Astrobiologia na Uerj

A Astrobiologia é um campo de estudos relativamente recente, tendo como marco a abertura de um departamento dessa área pela Nasa, também em 1965. O Brasil se filiou ao Nasa Astrobiology Institute (NAI) em 2011 e, desde então, as atividades na área se intensificaram no país com a criação de grupos de pesquisa e diretórios no CNPq.

“Até por volta de 1998, esse tipo de questão era tratado pela Exobiologia – algo como a busca de vida fora da Terra. A Astrobiologia parte do entendimento da vida em nosso planeta como modelo para compreendermos a vida fora daqui”, define Amaral. Para Norma Albarello, o estudo torna-se essencial no âmbito da Uerj dada a relevância do estabelecimento dessa linha de pesquisa no Brasil. “É uma área multidisciplinar que já possui muitos avanços no mundo inteiro, envolvendo o apoio das agências espaciais”, diz.

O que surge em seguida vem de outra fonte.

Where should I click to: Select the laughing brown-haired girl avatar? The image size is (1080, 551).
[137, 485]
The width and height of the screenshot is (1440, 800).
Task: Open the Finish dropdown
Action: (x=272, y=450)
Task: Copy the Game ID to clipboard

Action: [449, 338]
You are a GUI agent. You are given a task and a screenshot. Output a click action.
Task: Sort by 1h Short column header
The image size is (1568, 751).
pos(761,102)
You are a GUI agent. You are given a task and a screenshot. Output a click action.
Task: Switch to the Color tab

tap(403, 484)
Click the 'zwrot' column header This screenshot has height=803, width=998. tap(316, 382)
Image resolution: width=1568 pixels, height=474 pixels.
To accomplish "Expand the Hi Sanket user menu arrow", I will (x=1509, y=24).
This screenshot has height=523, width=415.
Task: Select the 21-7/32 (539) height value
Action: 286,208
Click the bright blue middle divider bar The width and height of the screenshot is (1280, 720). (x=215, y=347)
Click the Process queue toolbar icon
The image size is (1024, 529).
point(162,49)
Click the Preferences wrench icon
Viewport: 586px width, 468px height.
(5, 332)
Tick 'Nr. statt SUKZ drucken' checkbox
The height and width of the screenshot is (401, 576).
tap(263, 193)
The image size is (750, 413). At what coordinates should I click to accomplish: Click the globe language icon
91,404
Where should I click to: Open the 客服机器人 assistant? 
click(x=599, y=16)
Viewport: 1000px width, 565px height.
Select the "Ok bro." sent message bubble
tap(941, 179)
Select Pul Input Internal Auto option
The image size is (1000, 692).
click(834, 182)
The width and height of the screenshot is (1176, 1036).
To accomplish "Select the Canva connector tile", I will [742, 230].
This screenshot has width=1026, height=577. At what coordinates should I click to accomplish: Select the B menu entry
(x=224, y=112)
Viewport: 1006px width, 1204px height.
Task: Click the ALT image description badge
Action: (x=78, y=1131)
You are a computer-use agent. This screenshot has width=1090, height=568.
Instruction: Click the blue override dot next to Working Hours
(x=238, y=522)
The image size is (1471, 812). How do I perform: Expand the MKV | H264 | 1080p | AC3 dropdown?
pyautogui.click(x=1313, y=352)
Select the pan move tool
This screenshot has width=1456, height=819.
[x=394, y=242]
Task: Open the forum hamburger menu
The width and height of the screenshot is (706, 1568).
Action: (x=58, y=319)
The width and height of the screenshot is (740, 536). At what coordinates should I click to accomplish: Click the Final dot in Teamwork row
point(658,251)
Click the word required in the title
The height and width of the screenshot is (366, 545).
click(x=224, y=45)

Amaral lista iniciativas importantes em Pernambuco, no Paraná e em São Paulo, mas destaca o trabalho da Uerj devido ao seu caráter empírico e não apenas teórico-especulativo. O cultivo nos simuladores produzidos pelo NGA traz uma noção mais palpável em torno das condições de cultivo de plantas terrestres em solo marciano.

Dificuldades e expectativas

Um dos maiores entraves para esse tipo de pesquisa, e isso não é exclusividade da Uerj, é a falta de um programa espacial que se assemelhe àquilo que existe, há décadas, em países como China, Rússia ou EUA. Isso se agrava tendo em vista os cortes em investimentos em pesquisa e tecnologia ocorridos na gestão federal anterior. “Como não temos uma agência espacial muito consolidada, estamos caminhando aos poucos”, afirma Amaral.

Apesar disso, o professor se mostra otimista, levando em conta a reativação do Centro de Lançamento de Alcântara, no Maranhão. A plataforma foi utilizada em março deste ano para o lançamento de um foguete sul-coreano, inserindo o Brasil em um efervescente e especulativo mercado internacional de transportes espaciais.

Há ainda a proposta de realizar testes com os simuladores de solo marciano na Antártica, aproveitando a participação do professor no projeto Criosfera 1, estação de pesquisa instalada no continente. Ele acredita que seria um passo natural no estudo: “Se pensarmos nas condições de Marte, com baixa umidade e temperatura extrema, não existe melhor simulador das condições marcianas do que a nossa Antártica”, assegura.